## INSTRUCTION
Extract every line of the material that contains the word "below".

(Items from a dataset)
- - - - -
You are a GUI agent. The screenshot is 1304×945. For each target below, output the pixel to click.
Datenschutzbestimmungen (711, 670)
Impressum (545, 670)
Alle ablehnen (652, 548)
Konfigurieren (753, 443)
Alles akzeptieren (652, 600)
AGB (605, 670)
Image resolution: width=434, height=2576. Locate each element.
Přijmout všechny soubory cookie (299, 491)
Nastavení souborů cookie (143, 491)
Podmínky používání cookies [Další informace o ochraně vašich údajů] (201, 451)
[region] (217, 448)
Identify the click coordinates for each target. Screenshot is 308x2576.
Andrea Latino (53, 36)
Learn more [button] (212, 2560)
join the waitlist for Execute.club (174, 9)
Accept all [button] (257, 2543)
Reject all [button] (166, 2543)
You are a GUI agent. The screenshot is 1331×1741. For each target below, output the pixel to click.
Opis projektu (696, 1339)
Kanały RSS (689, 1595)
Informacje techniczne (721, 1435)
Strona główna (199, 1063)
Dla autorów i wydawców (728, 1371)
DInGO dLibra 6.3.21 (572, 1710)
- - - - -
## RESPONSE
You are a GUI agent. The screenshot is 1304×945. For each target below, output the pixel to click.
You are a GUI agent. The screenshot is 1331×1741. For each target below, output the pixel to click.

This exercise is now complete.